Famous examples of these trees include the Jomon-sugi and the Kigen-sugi. In particular, the Jomon-sugi is estimated by some to be over 4,000 years old, while others say over 7,000 years! The famous “Wilson stump” is thought to have been cut down approximately 500 years ago. Yes, this is a stump of a Yakusugi cedar that was cut down around 500 years ago under the order of Hideyoshi Toyotomi.

However, it hasn't decayed and it is a sight that continues to draw many visitors. Could this not be the very reason it is known as a sacred tree? There are tours you can enjoy around this area but, as it's necessary to climb for about 8 - 10 hours, so make sure you are in reasonably good health.

Here we would like to introduce plants other than Yakusugi cedars and animals living in the area. Yakushima could almost be classed as subtropical, but as mentioned earlier, there are mountains close to 2,000m above sea level so a variety of plant life can be seen that extends all the way to the subarctic. It has the most northern Banyan tree forest in Japan and a number of plants bearing the name “Yakushima”. Also, the plants in Yakushima are smaller than in other areas, such as wild grasses or dwarf bonsai plants, and are therefore considered to have great ornamental value.

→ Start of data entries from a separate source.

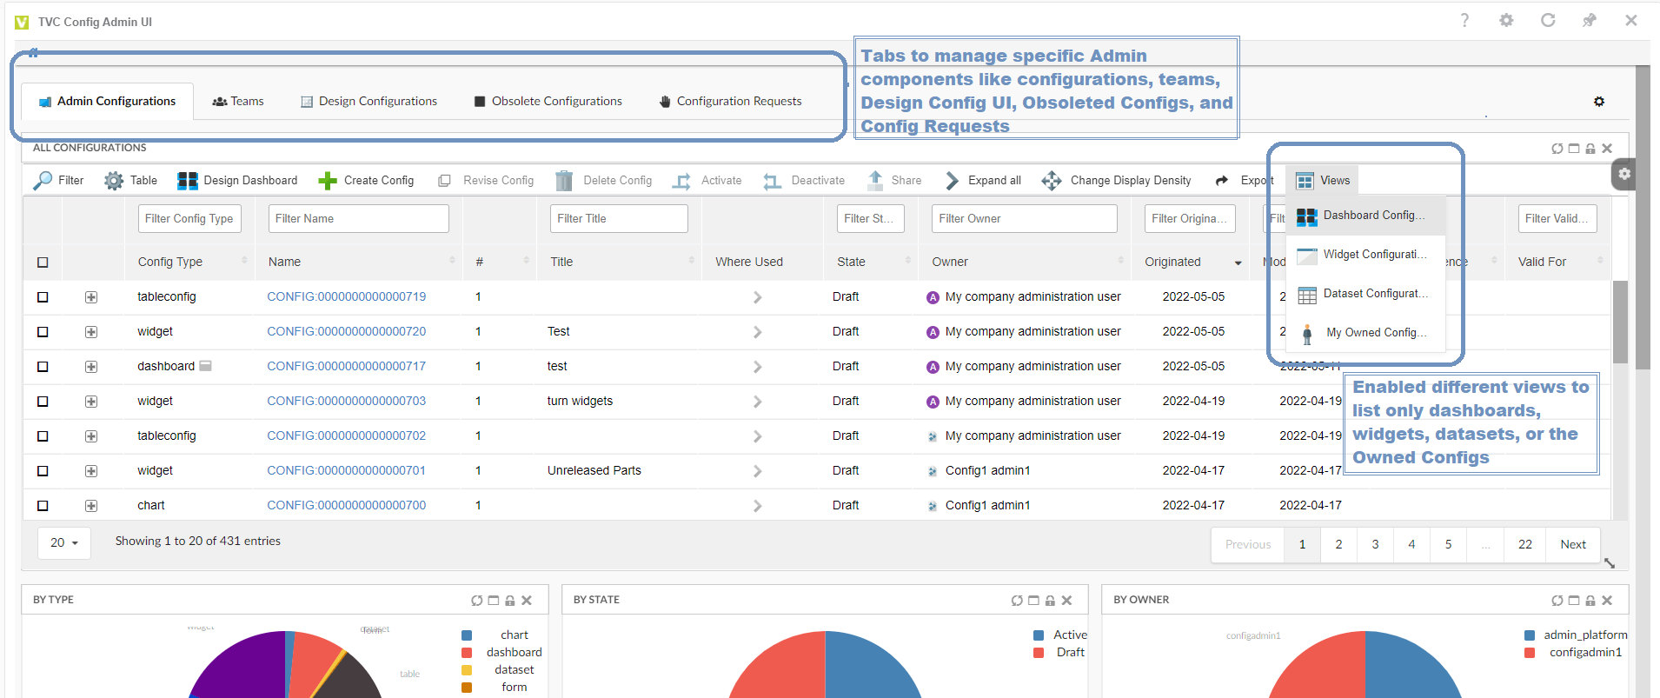
Task: Click Change Display Density icon
Action: (1052, 181)
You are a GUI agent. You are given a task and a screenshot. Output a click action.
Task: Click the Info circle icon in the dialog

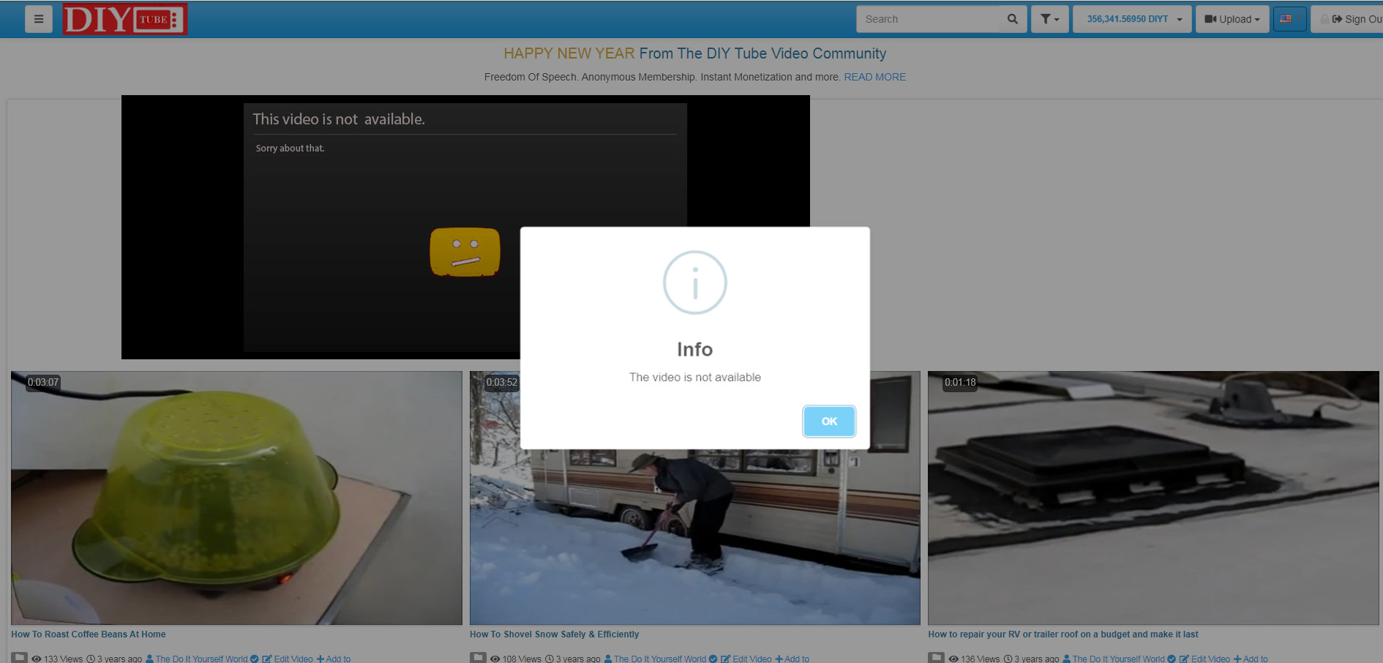(x=694, y=282)
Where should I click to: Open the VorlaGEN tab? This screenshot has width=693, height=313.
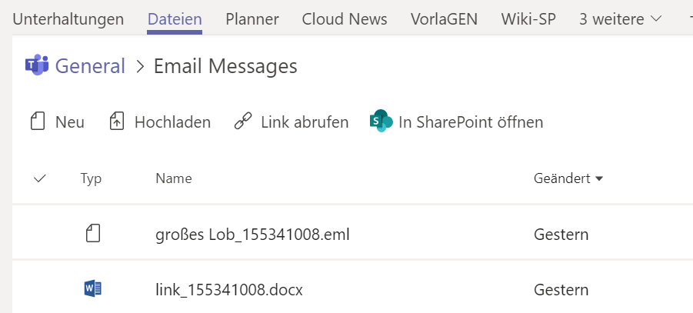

How about wild mammals? “Yakuzaru”, Yakushima monkeys and “Yakushika”, Yakushima deer are unique subspecies of Japanese macaque and Japanese deer that exist only in this geographic region. From ancient times the island has been on the migration route of various whales. Although the number of species that can be seen are fewer than before, even now you can still see dolphins and whales.

The island faces problems in its efforts to preserve the beautiful natural environment and the diversity of animals and plants. Peak season in Yakushima is March to November, the off-season is December to February. Particularly during long holidays such a Golden Week or Silver Week there can be as many as 800 visitors a day!

So, what kind of problems are they facing?

1/ Toilet facilities stretched beyond capacity
During extended holiday periods, long lines often form at toilet facilities. It seems with so many people using the facilities, there are also problems with bad odors and malfunctions. An attempt to enforce the introduction of portable toilets is being made, but this still fails to find a primary solution to the problem of over usage and bad manners. Traces left by these outdoor toilets are having a negative effect on the natural environment.

2/ The loss of its majestic atmosphere
As the number of visitors increases, there is a problem with crowding at particular places of interest. At such a historical place it's a natural emotion to feel strongly that you want to have a look, even just a glimpse. But, considering they are sacred trees, perhaps it is better to just face the Yakusugi cedars and quietly take in the atmosphere?

3/ Conservation of the natural environment
Some tourists care about the natural environment of Yakushima, and then there are those who do not. Deciding to wander off the path to satisfy their own curiosity, they end up ruining the surrounding vegetation and exposing the ground. Perhaps they think, “It's just me walking there... it'll be all right” But, because so many people think like this, the current situation on the island is deteriorating.

4/ Safety Management
Due to increased media exposure since it was registered as a World Heritage site, many people from Japan and abroad now head for the Jomon Cedar trees. However, as mentioned earlier, it is a mountainous climb of 8 - 10 hours and the walking distance can be as much as 20km return. It's extremely dangerous to think that it's an easy trip, dressing lightly, and trying to push through with little physical strength on a tight schedule, etc. Accidents are occurring more frequently with the increase in tourists who lack proper safety awareness. So, to all of you wishing to visit Yakushima in the future.

We recommend you be aware of safety issues before you leave, this way you are sure to have an amazing trip and you’ll be glad you went! People on the island might be able to help you too. But really, it is important that each and every visitor is safety conscious. Yakushima, an island nurturing life and watching over humans for thousands of years. Let's not destroy the island's air of mystery but instead continue to protect it for future generations!

It is my opinion and summary. Please acknowledge that there are various opinions.